E ora Google accusa Viacom di fare il gioco sporco
da : Rocco Neo Medina: Marzo 19, 2010, 9:15 am
Incredibile: secondo Google la potentissima media holding avrebbe deliberatamente infranto le regole favorendo l’upload illegale di sue produzioni.
Noi italiani abbiamo ormai fatto il callo al grigio clima di denunce incrociate, inciuci e schifezze varie, però anche da qui fa un certo effetto leggere le ipotesi di reato denunciate da Google nei confronti di Viacom.
Si arriva alle accuse di oggi dopo che Viacom ha “perso” l’acquisto di YouTube nel 2006 - acquistata poi da Google per un miliardo e mezzo di dollari - e dopo che la stessa Viacom ha denunciato Google nel 2007 per violazione del diritto d’autore, chiedendo un miliardo di dollari di risarcimento. Più o meno la stessa storia che vede YouTube impegnata nelle aule giudiziarie di molti paesi fra cui l’Italia.
Ora Google cita Viacom accusandola non solo di aver chiuso reiteratamente entrambi gli occhi su una gran quantità di spezzoni di proprietà Viacom caricati “illecitamente” su YouTube, ma addirittura di aver operato segretamente per facilitare e promuovere questa pratica attraverso l’azione di alcuni suoi alti dirigenti.

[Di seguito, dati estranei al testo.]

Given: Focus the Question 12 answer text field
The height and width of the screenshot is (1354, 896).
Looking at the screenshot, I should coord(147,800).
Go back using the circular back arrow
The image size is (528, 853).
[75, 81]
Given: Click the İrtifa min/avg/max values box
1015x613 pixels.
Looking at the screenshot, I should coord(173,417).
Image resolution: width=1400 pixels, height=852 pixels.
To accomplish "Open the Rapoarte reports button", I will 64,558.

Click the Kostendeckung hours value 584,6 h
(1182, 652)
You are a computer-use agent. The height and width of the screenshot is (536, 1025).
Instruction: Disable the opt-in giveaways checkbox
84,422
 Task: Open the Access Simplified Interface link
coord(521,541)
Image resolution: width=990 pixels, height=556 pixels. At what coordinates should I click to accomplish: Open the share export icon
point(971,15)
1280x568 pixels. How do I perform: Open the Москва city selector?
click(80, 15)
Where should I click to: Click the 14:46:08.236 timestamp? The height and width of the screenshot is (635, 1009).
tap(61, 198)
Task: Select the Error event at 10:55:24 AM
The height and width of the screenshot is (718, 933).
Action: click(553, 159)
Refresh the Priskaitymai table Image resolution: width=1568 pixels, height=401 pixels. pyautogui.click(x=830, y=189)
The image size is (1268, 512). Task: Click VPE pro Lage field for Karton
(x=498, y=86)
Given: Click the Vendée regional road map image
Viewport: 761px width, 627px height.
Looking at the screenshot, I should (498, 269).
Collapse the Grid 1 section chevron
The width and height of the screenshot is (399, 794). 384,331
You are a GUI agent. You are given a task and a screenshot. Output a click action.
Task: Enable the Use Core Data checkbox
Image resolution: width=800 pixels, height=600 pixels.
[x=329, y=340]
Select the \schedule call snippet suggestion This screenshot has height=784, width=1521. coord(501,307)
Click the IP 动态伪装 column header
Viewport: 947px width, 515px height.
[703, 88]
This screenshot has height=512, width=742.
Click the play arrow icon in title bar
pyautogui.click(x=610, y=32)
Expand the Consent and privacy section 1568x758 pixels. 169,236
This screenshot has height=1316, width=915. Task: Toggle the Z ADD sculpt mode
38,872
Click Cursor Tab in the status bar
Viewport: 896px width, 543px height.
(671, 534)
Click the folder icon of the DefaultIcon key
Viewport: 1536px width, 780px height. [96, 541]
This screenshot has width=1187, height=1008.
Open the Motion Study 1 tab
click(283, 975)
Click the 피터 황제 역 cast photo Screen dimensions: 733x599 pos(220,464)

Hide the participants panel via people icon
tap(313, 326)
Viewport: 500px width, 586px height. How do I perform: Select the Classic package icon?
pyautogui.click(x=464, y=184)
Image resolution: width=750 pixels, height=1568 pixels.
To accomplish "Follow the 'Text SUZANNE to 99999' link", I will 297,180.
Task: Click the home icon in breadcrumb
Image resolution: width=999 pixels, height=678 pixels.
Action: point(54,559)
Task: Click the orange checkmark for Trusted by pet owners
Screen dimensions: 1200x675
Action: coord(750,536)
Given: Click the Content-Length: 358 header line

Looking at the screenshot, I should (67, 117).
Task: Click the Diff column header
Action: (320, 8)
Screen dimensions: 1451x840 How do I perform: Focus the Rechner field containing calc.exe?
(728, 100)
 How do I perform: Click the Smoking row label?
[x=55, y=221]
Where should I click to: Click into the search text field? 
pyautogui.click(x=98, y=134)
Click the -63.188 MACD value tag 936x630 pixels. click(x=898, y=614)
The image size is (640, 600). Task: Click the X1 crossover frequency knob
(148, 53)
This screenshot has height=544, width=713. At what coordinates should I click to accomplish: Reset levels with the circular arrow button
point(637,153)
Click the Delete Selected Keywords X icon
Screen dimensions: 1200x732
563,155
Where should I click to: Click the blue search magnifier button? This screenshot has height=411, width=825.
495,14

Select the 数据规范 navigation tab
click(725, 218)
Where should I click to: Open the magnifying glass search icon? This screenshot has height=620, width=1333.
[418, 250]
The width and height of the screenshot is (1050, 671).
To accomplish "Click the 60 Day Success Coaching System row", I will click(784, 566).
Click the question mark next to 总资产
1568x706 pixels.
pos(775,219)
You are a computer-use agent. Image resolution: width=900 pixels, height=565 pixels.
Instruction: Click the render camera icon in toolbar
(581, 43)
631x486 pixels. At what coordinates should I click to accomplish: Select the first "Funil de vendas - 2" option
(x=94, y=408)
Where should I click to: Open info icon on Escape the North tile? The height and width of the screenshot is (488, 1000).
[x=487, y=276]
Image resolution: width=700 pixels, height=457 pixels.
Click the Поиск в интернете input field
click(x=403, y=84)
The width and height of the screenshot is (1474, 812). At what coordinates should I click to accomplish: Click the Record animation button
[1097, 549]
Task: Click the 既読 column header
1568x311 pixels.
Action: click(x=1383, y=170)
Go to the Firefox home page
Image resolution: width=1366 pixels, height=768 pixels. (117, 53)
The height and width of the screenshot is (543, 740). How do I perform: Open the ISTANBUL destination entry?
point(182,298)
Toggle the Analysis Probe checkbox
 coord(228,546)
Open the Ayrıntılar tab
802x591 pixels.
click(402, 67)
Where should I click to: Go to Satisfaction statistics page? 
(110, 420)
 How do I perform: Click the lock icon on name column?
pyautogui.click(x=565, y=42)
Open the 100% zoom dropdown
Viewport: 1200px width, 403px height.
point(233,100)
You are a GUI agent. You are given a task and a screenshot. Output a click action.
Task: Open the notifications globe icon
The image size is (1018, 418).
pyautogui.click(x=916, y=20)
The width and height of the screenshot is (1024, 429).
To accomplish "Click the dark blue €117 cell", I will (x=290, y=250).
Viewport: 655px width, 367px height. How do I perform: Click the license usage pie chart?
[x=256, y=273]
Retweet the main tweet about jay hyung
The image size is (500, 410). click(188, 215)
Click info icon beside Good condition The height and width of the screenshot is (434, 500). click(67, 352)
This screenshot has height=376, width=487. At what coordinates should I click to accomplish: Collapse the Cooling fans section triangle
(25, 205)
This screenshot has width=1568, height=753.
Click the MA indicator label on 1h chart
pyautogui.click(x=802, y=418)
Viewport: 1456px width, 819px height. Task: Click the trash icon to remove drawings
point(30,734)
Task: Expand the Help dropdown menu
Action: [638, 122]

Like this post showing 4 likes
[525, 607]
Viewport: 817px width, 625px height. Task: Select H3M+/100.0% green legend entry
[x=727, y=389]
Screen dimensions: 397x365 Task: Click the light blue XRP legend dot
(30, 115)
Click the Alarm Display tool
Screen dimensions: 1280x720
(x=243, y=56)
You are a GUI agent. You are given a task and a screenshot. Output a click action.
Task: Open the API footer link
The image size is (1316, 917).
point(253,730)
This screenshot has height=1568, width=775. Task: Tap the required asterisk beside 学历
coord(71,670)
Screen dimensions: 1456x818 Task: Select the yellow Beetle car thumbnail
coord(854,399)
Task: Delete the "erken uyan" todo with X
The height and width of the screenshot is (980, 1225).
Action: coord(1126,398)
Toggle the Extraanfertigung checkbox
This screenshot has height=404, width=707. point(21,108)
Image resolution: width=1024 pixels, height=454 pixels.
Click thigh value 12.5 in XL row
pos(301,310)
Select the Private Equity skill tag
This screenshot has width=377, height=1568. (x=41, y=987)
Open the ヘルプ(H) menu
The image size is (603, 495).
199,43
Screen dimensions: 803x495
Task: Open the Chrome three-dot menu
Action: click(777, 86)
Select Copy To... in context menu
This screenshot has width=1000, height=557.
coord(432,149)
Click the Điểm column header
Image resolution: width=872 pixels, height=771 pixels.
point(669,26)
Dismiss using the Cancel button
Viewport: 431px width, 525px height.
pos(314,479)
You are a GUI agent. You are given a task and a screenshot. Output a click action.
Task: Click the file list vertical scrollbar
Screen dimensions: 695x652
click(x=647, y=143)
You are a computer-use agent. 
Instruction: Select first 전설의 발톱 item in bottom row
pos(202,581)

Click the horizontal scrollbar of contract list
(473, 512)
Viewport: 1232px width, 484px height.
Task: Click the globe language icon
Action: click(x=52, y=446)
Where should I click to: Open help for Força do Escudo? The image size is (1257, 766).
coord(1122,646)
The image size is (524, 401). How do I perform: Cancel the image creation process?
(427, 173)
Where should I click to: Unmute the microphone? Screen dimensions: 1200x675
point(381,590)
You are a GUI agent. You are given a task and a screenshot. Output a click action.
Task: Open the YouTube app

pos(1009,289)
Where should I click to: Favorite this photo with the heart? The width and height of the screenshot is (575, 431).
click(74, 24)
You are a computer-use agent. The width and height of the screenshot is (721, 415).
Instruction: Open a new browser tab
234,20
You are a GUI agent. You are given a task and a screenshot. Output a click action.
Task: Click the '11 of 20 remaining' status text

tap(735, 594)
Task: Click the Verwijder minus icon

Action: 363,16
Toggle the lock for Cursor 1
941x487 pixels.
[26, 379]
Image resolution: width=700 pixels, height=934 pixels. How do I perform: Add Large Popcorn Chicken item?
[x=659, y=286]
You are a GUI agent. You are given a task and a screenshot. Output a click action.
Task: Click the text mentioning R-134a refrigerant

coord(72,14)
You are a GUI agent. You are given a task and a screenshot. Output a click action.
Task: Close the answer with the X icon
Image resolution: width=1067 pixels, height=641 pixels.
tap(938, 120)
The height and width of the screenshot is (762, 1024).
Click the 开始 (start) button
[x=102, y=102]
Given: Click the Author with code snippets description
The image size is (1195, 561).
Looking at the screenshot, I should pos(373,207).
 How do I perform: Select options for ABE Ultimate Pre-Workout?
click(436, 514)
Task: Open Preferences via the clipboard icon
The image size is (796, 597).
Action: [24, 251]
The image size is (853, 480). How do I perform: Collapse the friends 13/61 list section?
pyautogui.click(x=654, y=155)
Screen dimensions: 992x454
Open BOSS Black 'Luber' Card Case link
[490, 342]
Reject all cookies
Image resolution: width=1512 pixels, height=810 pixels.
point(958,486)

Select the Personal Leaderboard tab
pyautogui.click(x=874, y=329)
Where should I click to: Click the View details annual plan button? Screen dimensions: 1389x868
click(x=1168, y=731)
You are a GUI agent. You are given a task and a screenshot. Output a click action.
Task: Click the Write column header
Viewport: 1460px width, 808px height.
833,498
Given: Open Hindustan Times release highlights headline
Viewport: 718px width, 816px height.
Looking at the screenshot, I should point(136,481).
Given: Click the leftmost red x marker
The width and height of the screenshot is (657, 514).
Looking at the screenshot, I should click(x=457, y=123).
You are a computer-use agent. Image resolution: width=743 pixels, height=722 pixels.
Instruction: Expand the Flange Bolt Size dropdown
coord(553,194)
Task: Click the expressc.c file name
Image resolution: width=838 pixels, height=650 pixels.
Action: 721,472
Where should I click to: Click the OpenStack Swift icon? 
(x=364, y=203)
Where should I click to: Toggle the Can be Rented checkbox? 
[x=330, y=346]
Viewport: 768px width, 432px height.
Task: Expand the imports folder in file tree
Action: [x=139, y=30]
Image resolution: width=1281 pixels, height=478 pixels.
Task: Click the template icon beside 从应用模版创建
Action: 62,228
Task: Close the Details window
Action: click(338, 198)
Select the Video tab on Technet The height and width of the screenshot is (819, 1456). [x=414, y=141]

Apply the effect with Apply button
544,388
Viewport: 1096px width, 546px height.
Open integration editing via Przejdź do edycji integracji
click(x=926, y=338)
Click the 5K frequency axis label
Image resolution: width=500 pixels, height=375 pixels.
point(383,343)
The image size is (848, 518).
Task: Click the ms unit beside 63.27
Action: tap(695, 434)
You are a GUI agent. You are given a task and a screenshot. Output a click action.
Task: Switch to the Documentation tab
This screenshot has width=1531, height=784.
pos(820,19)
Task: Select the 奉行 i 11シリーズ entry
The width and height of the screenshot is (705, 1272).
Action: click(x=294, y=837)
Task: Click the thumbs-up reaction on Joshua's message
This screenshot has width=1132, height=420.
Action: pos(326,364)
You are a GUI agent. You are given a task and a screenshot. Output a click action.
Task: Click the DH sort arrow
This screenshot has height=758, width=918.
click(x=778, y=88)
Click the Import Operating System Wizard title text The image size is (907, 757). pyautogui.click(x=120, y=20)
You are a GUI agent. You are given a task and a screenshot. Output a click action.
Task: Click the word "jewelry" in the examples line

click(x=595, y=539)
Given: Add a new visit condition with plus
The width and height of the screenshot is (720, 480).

Non è una novità che negli ultimi anni le grandi industrie di IT sembrano passare più tempo in tribunale che a sviluppare prodotti, e non senza noia seguiamo puntate su puntate di diatribe infinite per questioni prevalentemente inerenti il diritto d’autore su questo o quel prodotto.
Tuttavia, il nuovo match che si profila fra Google e Viacom ha il sapore della presa in giro rispetto al polverone continuo sul copyright e sulla necessità ritenuta sempre più impellente dei grandi nomi di tutelare video, canzoni, marchi, innovazioni, device.
Non è bello chiedere rigidità nei confronti degli utenti quando i primi a infrangere le regole sono proprio coloro che si dichiarano pesantemente danneggiati dallo scambio libero di audio e video in rete: anzi, si dimostrerebbe così - ma i più attenti lo hanno capito già da tempo - che sotto sotto non è per nulla controproducente “spargere” spezzoni qua e là, e si intuisce che se le cose fossero fatte alla luce del sole con onestà e sincerità intellettuale la condivisione in rete porterebbe solo benefici all’economia, all’arte e alle libertà sia di espressione che di mercato, che invece ci si ostina a dipingere sempre e per forza contrapposte e avversarie.